▸ What you need to do
Once the line containing "This screenshot has" is located in the records below, repeat it and all lines that follow it exactly, leaving out any picture.

- - -

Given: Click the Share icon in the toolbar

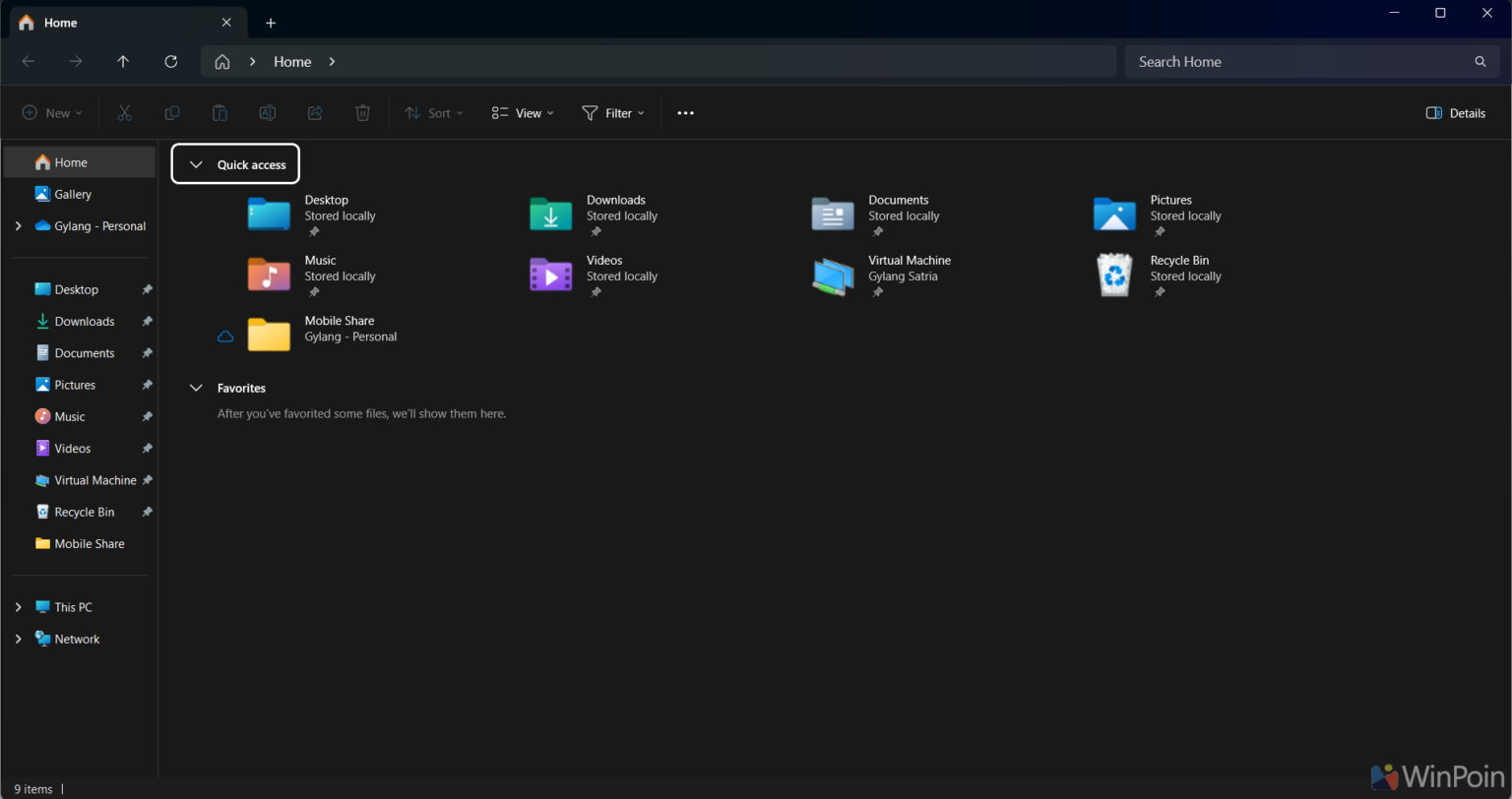Looking at the screenshot, I should click(x=315, y=112).
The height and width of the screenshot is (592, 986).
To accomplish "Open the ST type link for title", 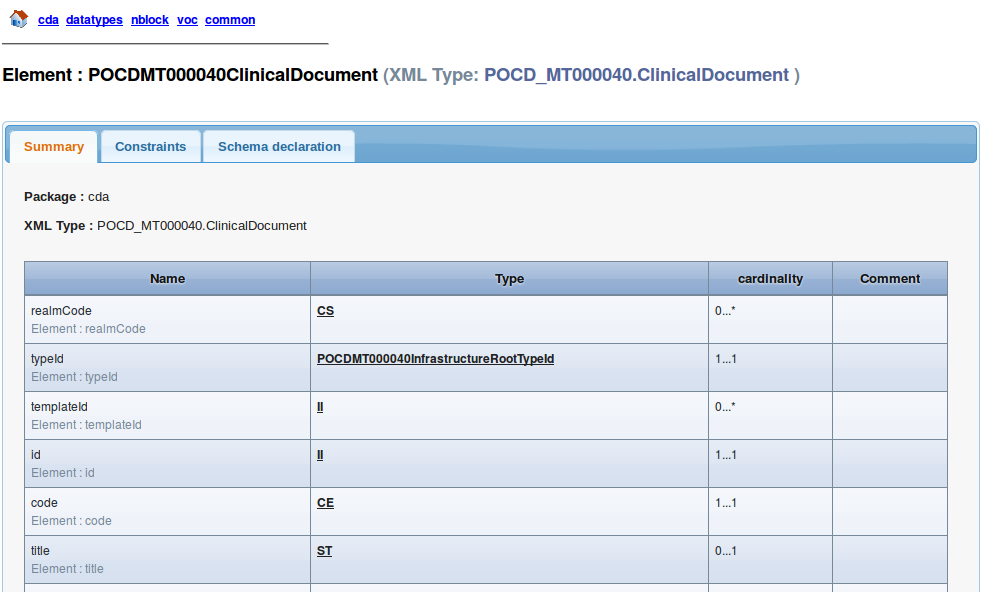I will point(325,551).
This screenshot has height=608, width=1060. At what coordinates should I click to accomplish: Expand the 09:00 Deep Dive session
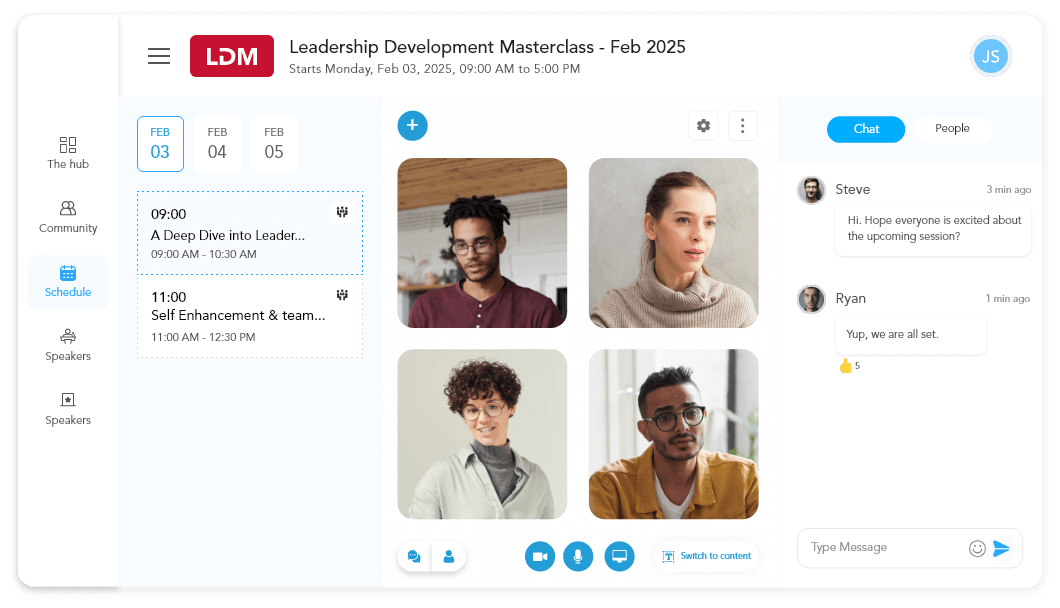coord(249,234)
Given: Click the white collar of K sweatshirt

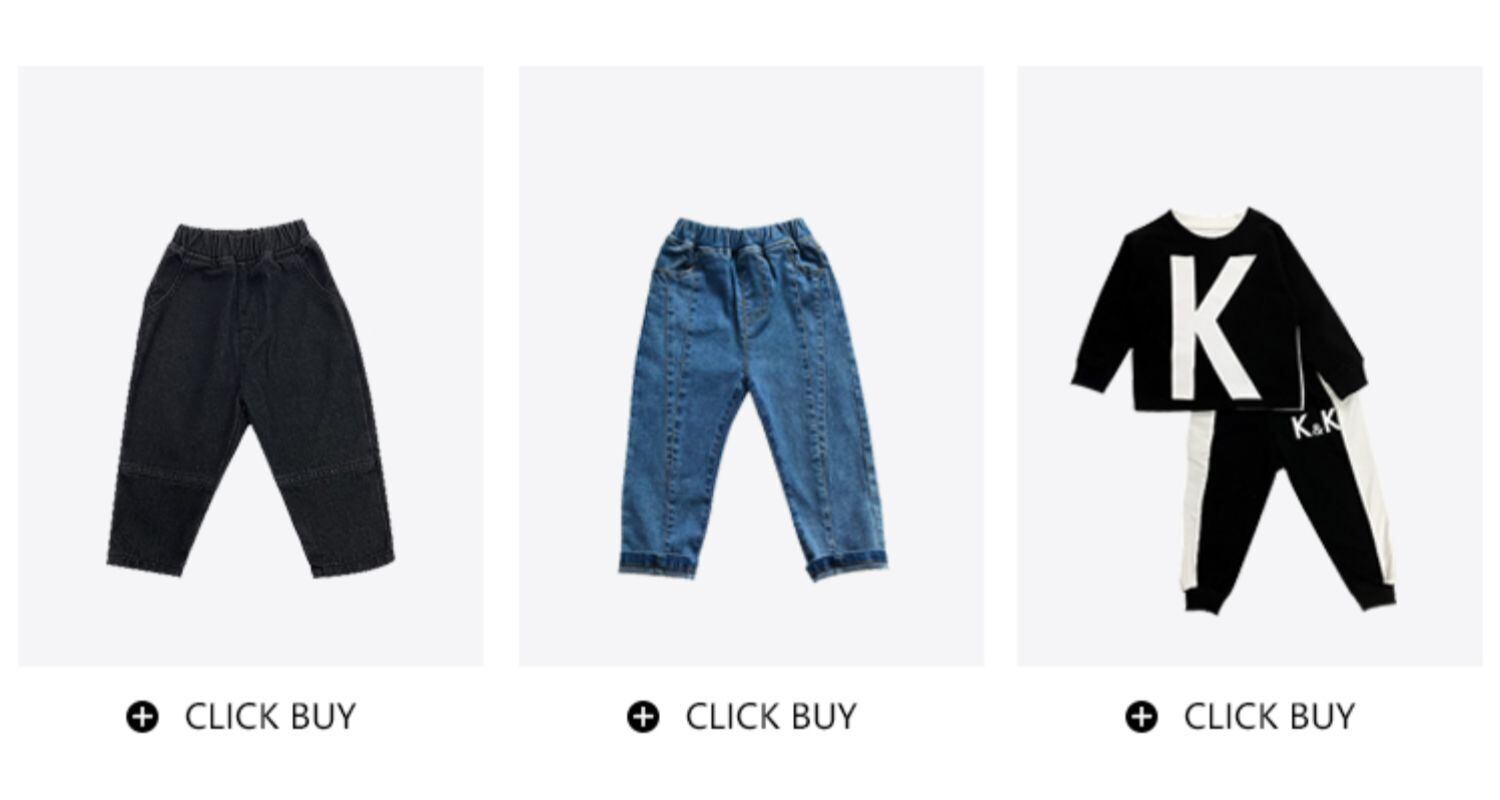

- - -

▸ Output of the task
This screenshot has height=608, width=1060. At what coordinates should I click to accomplish: Expand the 09:00 Deep Dive session
coord(249,234)
Given: Click the white collar of K sweatshirt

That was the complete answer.